Featured post

An Old Sarangi from Rawalpindi

Thanks to my friend Ali Zafar, the old sarangi from Rawalpindi has been fully restored with skin, strings and missing pegs in Lahore. Lovely sound!

Click images for larger view. Photos by Taimur Khan

Sarangi nut

I increased the gut-string height by raising the nut with two PVC card strips.

Sarangi bridge

Adjusted the bass string height with a piece of PVC card.

Sarangi refurbished

Here she is – my birthday sarangi. :)

Featured post

Poland–Pakistan: Sounds from two continents

Left to right: Muhammad Ajmal (tabla), Taimur Khan (sarangi), Muhammad Azam (vocals), Marta Sołek (suka), Maria Pomianowska (suka)

Left to right: Muhammad Ajmal (tabla), Taimur Khan (sarangi), Muhammad Azam (vocals), Marta Sołek (suka), Maria Pomianowska (suka) | Photo credit: Omer K.’s Photography

Update – 11 March 2013: Full music CD “Poland-Pakistan: Sounds from two Continents” is available for free download.

I would like to share two tracks from our pleasant collaboration with two Polish musicians/friends in November 2012. It was a great experience in very limited time: less than five days for rehearsals, concerts, recordings. The following titles can be right-clicked and saved.

Happy New Year!

Sarangi–Suka Duet – improvisation in D minor & D harmonic minor

Lipa – Polish folk song

Maria Pomianowska: suka and vocals
Marta Sołek: bass/cello
Taimur Khan: sarangi
Muhammad Azam: vocals
Muhammad Ajmal: tabla
James Stephens: recording and production
Umair Jaffar: all arrangements in collaboration with the Polish Embassy, Islamabad.

Featured post

Sama & Other Poems

Wazir Khan Mosque, January 2009. Photo by Taimur Khan

Starting today, I will share a poem on this blog every Friday, 12:00 pm PKT for the next nine months or so, from a set I wrote in recent years.

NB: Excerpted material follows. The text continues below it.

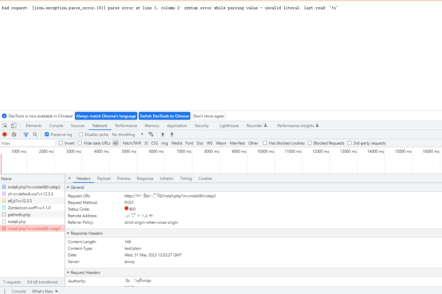Click the import HAR upload icon
The width and height of the screenshot is (442, 294).
point(162,134)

These future posts and other poems can be accessed under the “Poetry” label in the header menu. I hope you will revisit, and enjoy reading some of them too.

This summer air…

This summer air is not a state of matter. It is the space
beside knowledge of fractals and scales that music
makes its own. There are likenesses and likelihoods asleep

in the small patches of flowers on the wayside, and the wayside
is a doorway to the dispossession of noon. The crackle and
smoke of hermel seeds may not avert evil but in their antiquating

sound and smell, another world resides; a shadow of some
traveling self that often finds itself saying and hearing things
with the imprecision of words exiled to the latency of years.

If nothing in the world is new, we owe it to an abiding recollection
of what it is to love and be loved. If Plato was not right about
our memory of Forms, he was right about the form of our minds.

We could populate a page with flowers, birds and insects whose names
we know and that most resemble nature in its imperfections, like
a forest densely quivering by day with cicadas fed on the moon’s milky sap.

You must have seen how in quieter, calmer monumental spaces,
the drift of your hair, the warmth of your face, your palms
and eyes have often taken wing as little songs and settled in the groves.

I don’t encourage the illusion that your body is distinct from your voice
that I wear like a shroud of sleep, or that the pools of your eyes are
not harbors where the broadest thoughts could anchor and regard the sea.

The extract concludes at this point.